Since oil glands on the scalp, like oil glands elsewhere, don’t become fully functional until puberty, daily shampoos are rarely necessary, except for toddlers who tend to get a lot of food, sand, or dirt in their hair, or those who have particularly oily scalps. Many toddlers—especially those with very dry hair or scalps—do well with only a weekly shampoo. Others require a shampoo every other day or even every third day. More frequent shampooing is often needed in summer, when hair gets sticky faster. Be sure to rinse well; a soapy residue can become a magnet for grime. For dealing with a shampoo rebellion, see page 153.
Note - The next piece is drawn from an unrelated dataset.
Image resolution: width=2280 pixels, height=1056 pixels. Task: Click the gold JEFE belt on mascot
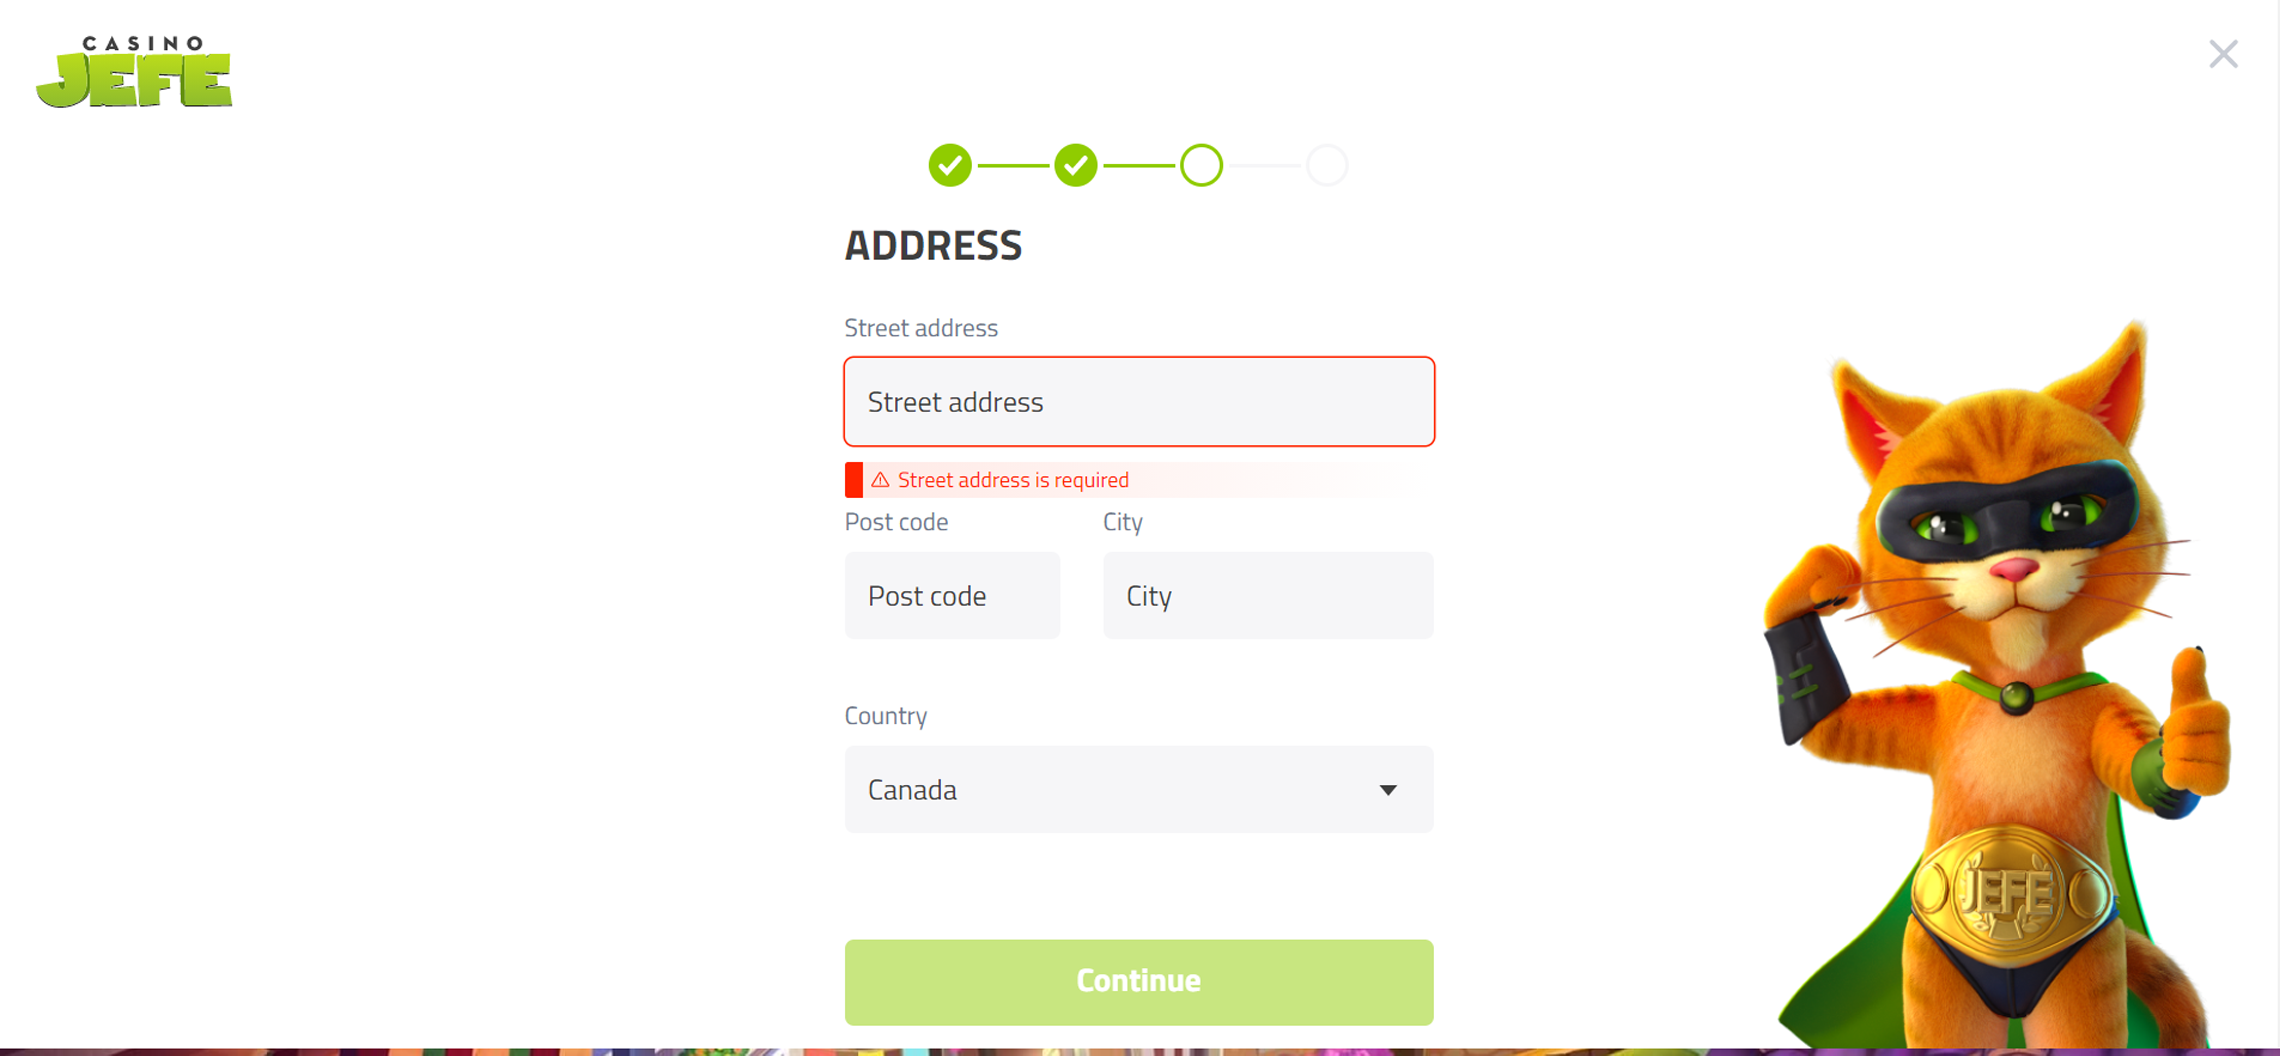[x=2010, y=894]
Don’t share when it comes to hair.
Most of the time, the ability to share is an admirable trait to encourage in toddlers; but when it comes to hair care equipment, sharing isn’t a virtue. Each member of the family should have his or her own comb and brush, and to prevent transmission of head lice or other problems, should keep these to themselves. Combs and brushes should be washed weekly or every other week in suds made with a dash of shampoo and warm water.
GUMMY HAIR
Toddlers don’t have to chew gum to get it stuck in their hair; they can pick up a sibling’s (or a parent’s) leftovers from the trash. When the inevitable happens, put down the panic . . . and bring out the peanut butter. Rub plenty of peanut butter into and around the gum, then gently comb the gum out with a wide-tooth comb, and shampoo.
Hair loss
(alopecia).
What is it?
Abnormal loss of hair.
Who is susceptible?
Anyone, but young children are less susceptible to certain types of hair loss and more susceptible to others.
Signs and symptoms:
It’s normal to lose about 40 to 100 hairs a day (more on shampoo days), each of which is replaced by a new hair. But if your child suddenly begins to lose fistfuls of hair and/or develops a bald spot, check with the doctor.
Causes:
A fungus infection, such as ringworm (common in young children; see this page); an underlying medical illness, such as thyroid disease; or alopecia areata (suspected to be an allergic reaction to one’s own hair; rare in young children). But balding could also be the result of poor nutrition, stress (though stress-related hair loss is uncommon in toddlers), habits like head-banging (a bare spot develops where the head repeatedly makes contact; see page 117) or hair twisting or pulling or “traction alopecia” (from fastening hair too tightly in barrettes, braids, or ponytails, or pulling it excessively during combing or brushing).
Transmission:
Depends on the individual condition (see below).
Treatment:
Depends on the cause: Ringworm is treated as described in the following section; a thyroid condition is treated with appropriate medication; and since about 90% of alopecia areata patients have complete regrowth within a year, it is generally left untreated (except in severe cases, the condition is self-limiting). Traction alopecia can be reversed by avoiding barrettes, braids, and other hair styles and accessories that pull at the hair. What ever the reason for hair loss, keep in mind that the body needs adequate protein intake to restore hair growth.
Ringworm of the scalp
(tinea capitis).
What is it?
A fungal infection of the scalp.
Who is susceptible?
Anyone, but children between the ages of two and ten are the most vulnerable.
Signs and symptoms:
Thinning hair and balding spots on the scalp, with flaking and itching. (In toddlers, the flaking raises a strong suspicion of ringworm, since young children are unlikely to have either cradle cap or dandruff.) If there is hyper-sensitivity to the fungus, hair follicles may become inflamed; there may also be blistering, cracking, and tenderness. Some children experience a severe inflammatory reaction, with fever and swollen glands. Ringworm may be confused with other scalp problems, so medical diagnosis is necessary.
Cause:
A fungus, most often
Trichophyton tonsurans
, which infects the hair shaft itself.
Transmission:
Via personal contact, as well as brushes, combs, and barber/hairdresser instruments.
Treatment
: An anti-fungal medication for four to eight
weeks combined with a shampoo containing 2.5% selenium sulfide. (The shampoo alone is not effective.)